Sense Memory, Addendum

My dad wore Brut aftershave, the kind that comes in that opaque green bottle with the fake gold medallion. He didn’t wear it a lot, but it was the only aftershave that he used when he did use aftershave, and so it burned into my psyche – along with cigarette smoke (Players) and aged leather – as the smell of my dad. After he died, and I went to work cleaning out his home, I spotted a bottle of it in his bathroom, tucked at the back of a medicine cabinet, coated with dust. I thought, that bottle is probably fifteen years old, and then I shut the cabinet and went back to sorting through his things.

He had, as I’ve mentioned before, a lot of things. I hired a dumpster that remained parked in his driveway, and the process of cleaning out his home was one long cycle of sorting and deliberating and carting and tossing. Some things were easy to sort and toss – the ancient tins of soup and boxes of spice and broken furniture and old bedding that was too worn for Goodwill – but other things were more difficult, like the little plastic baggies filled with clover leaves – he was determined to find his four-leaf token of good fortune, it seemed – and I found myself, too many times, hanging over the edge of the dumpster, second-guessing something that had been thrown away. I didn’t get in, though. Not until I remembered the Brut.

8 Dec

Of Shoes And Ships And Sealing Wax And Hoarding Stuff And Things

My dad was a hoarder. When he died, they had to cut through the outside wall of his house to remove his remains. There simply wasn’t room for the coroner to get him through the packed hallway, the corridors lined with stuff. They cut a hole in the wall and pulled out the contents of the room. Including my dad.

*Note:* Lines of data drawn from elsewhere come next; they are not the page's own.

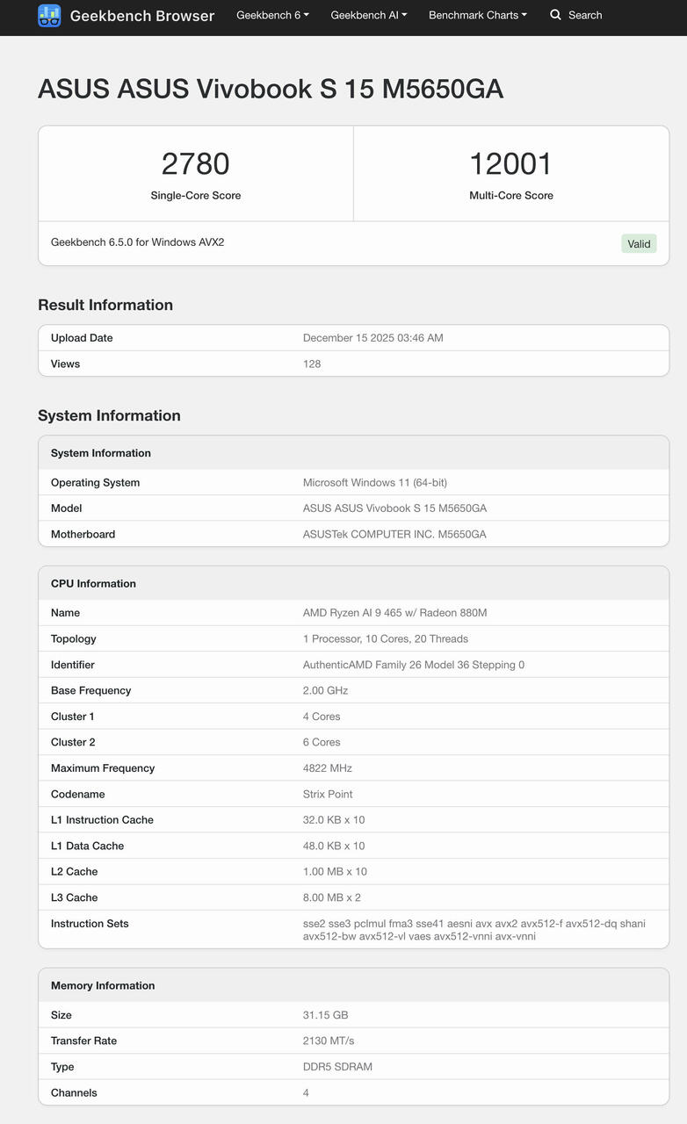The width and height of the screenshot is (687, 1124).
Task: Select the upload date value December 15 2025
Action: click(x=372, y=338)
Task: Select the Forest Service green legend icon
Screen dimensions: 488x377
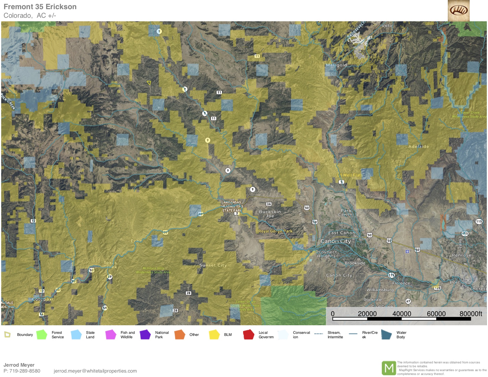Action: tap(42, 335)
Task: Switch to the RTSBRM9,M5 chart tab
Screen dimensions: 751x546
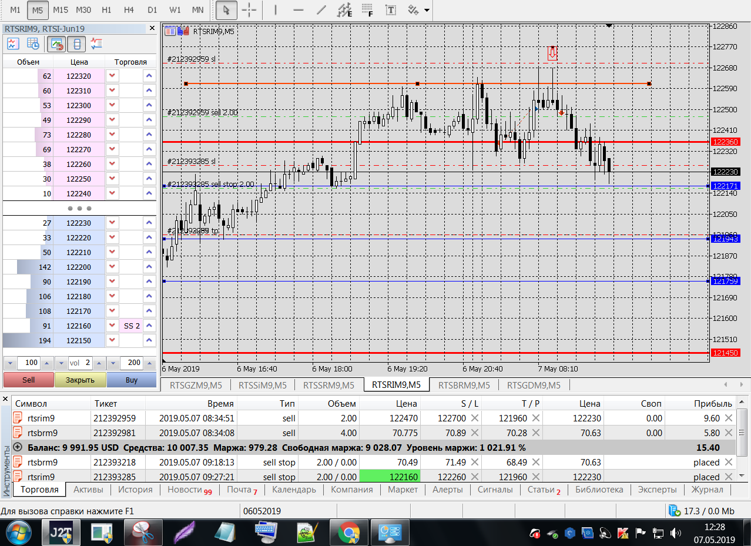Action: 464,385
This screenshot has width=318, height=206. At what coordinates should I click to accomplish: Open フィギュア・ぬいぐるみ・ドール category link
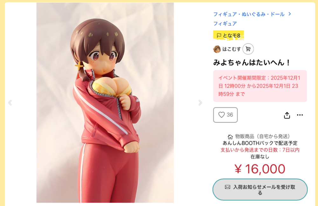coord(249,14)
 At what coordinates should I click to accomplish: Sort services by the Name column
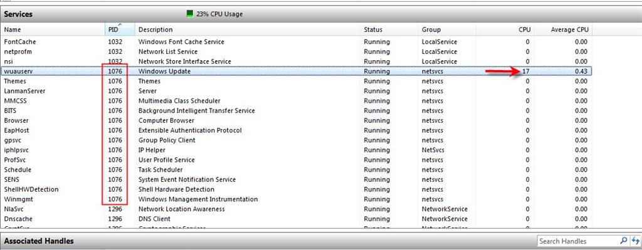(53, 29)
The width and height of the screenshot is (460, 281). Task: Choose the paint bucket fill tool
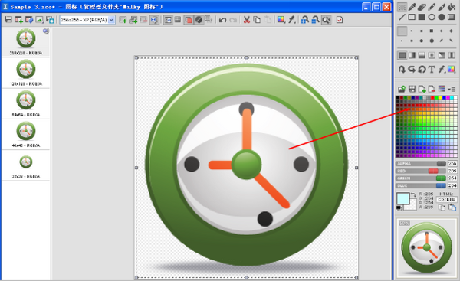(x=452, y=7)
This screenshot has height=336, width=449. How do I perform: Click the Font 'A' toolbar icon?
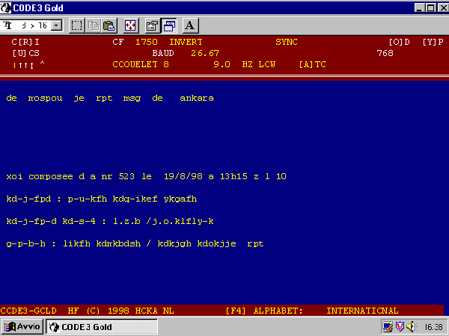(189, 25)
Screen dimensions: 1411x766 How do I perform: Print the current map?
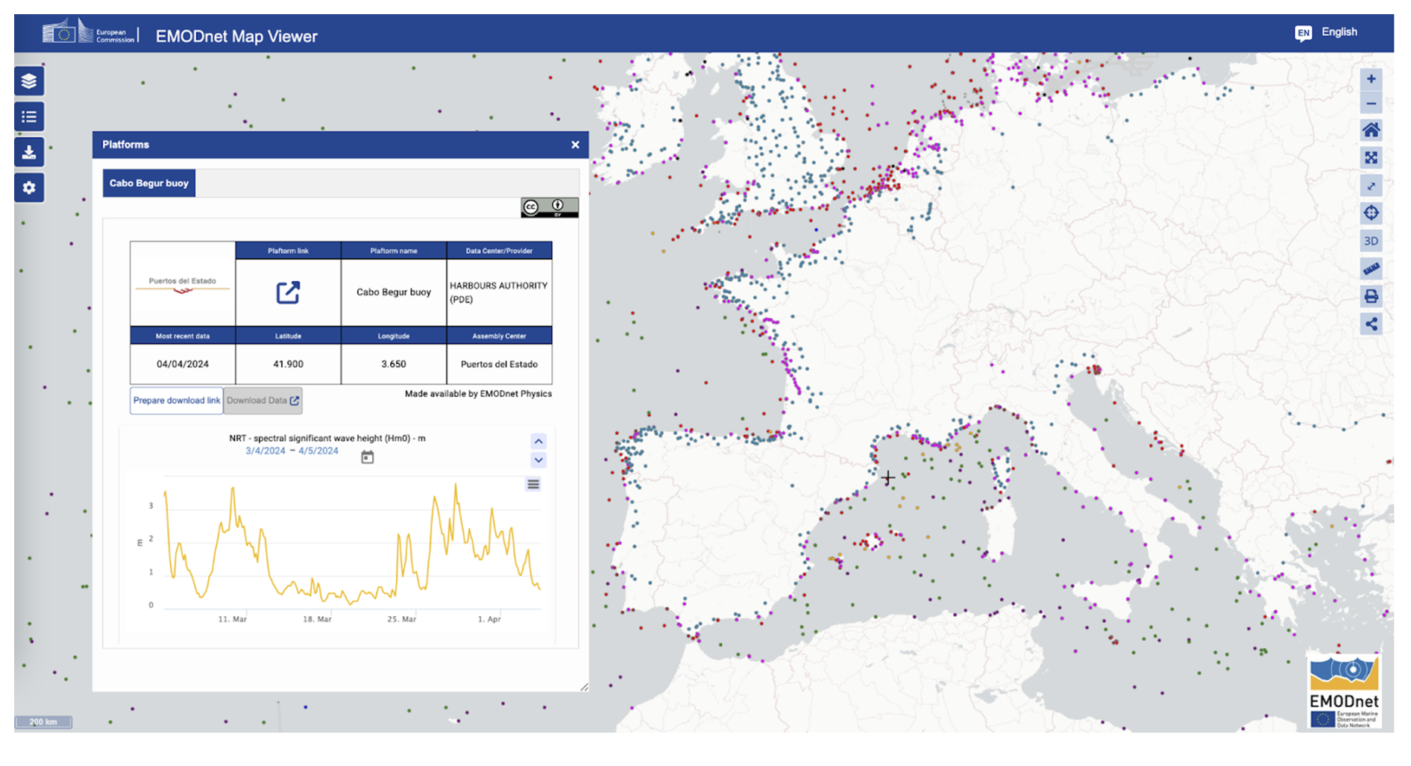coord(1371,297)
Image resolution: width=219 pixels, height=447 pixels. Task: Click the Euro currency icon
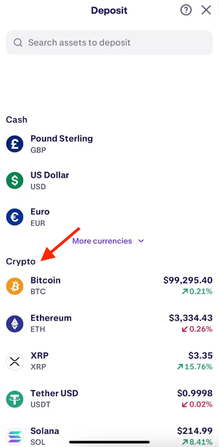coord(15,217)
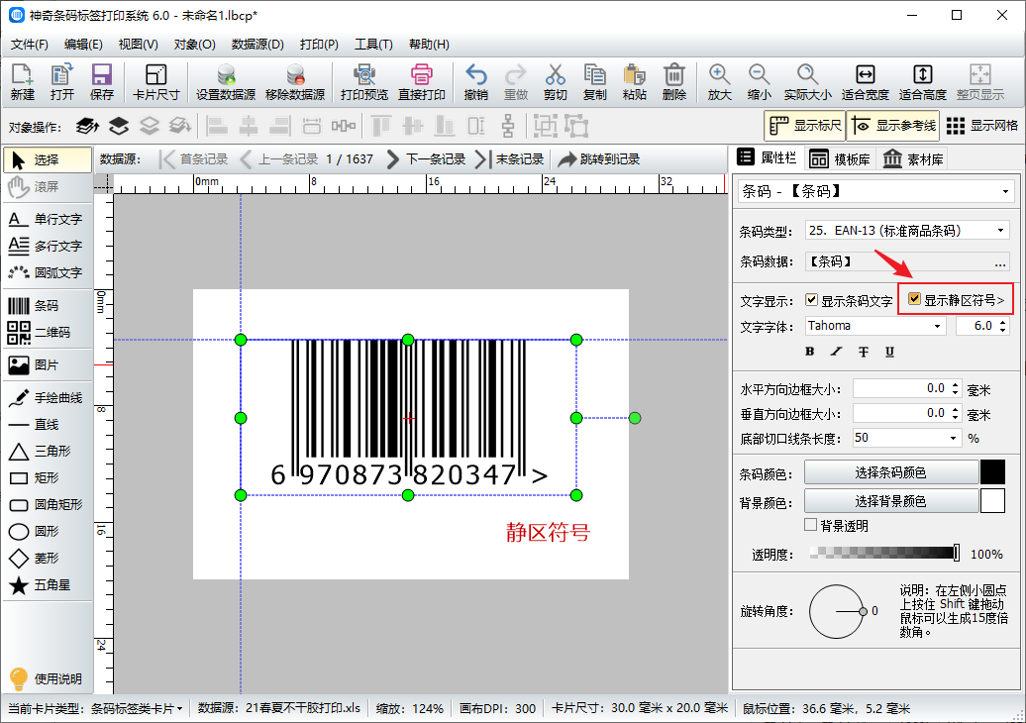Image resolution: width=1026 pixels, height=723 pixels.
Task: Select the 圆弧文字 arc text tool
Action: 46,272
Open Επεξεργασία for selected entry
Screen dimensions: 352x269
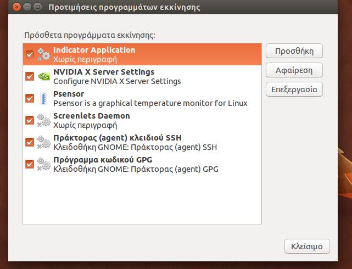[x=294, y=89]
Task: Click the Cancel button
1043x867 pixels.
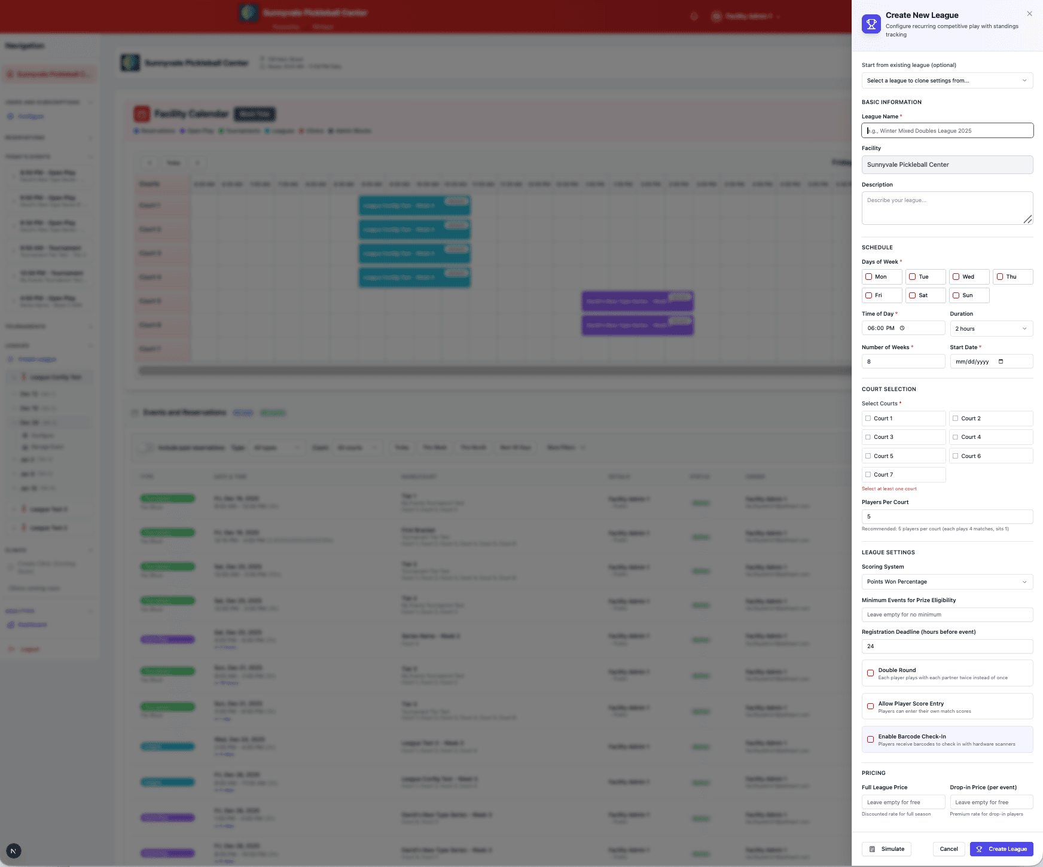Action: tap(949, 849)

Someone thought to board the wall with a piece of plywood, afterward.

The coroner said to me, if you don’t have to go there, you maybe shouldn’t. Someone else said, see if the insurance company will hire cleaners. Someone else said to me, if you go, you have to remember, this is not who he is.

I went. I was afraid, but I went.

My mom came with me. When we got there and went inside, she cried. I stood in his kitchen and looked at the boxes and the books and the electronics and the crocheted wall hangings and the computers – the dozens of computers – and the tools and the CD cases and I ran my fingers over a stack of disemboweled laptops and I thought, oh, Dad.

I might have actually spoken the words aloud. I can’t recall. Oh, Dad, I thought. You had nothing to be ashamed of.